После Нового года, точнее сразу после зимних каникул, в нашем классе появился новый ученик. Это был сын только-только назначенного директора школы — грозного и крикливого дядьки с мужественной фамилией Лютиков. Разумеется, сын был Лютиковым тоже. И был не меньшим крикуном, чем его папа. Иногда казалось, что рыжий и мордатый Лютиков-младший время от времени забывал, что он пока еще не директор школы, и пытался ровнять и строить не только одноклассников, но и учителей. Лютиков был человеком самодостаточным и ни с кем из одноклассников не сходился, предпочитая дружить с самим собой. Ребят в классе это устраивало, девочек тоже. Так бы и жили мы в параллельных мирах, если бы не желание скандального Лютикова-младшего, получившего в классе за вечные вопли по поводу и без повода прозвище Граммофон, вступить в комсомол.

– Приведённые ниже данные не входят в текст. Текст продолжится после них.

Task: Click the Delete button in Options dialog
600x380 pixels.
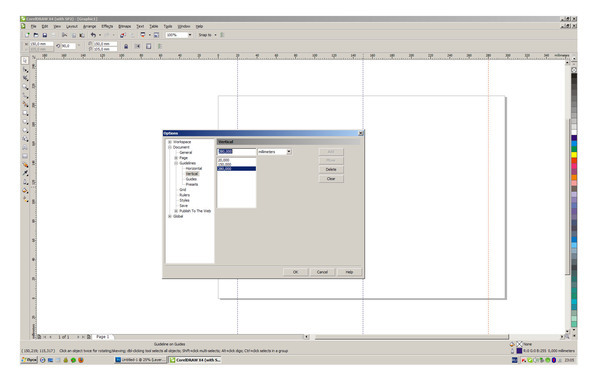Action: 331,170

Формально в комсомол должен был его рекомендовать сбор пионерского отряда нашего класса, в котором оставалось около тридцати великовозрастных балбесов без пионерских галстуков, включая, разумеется, и меня. Наша классная, математичка Клавдия Сергеевна, собрала после уроков класс и поручила комсомолке Лене Вершининой, остававшейся по чьей-то забывчивости не переизбранным председателем совета пионерского отряда, вести пионерский сбор.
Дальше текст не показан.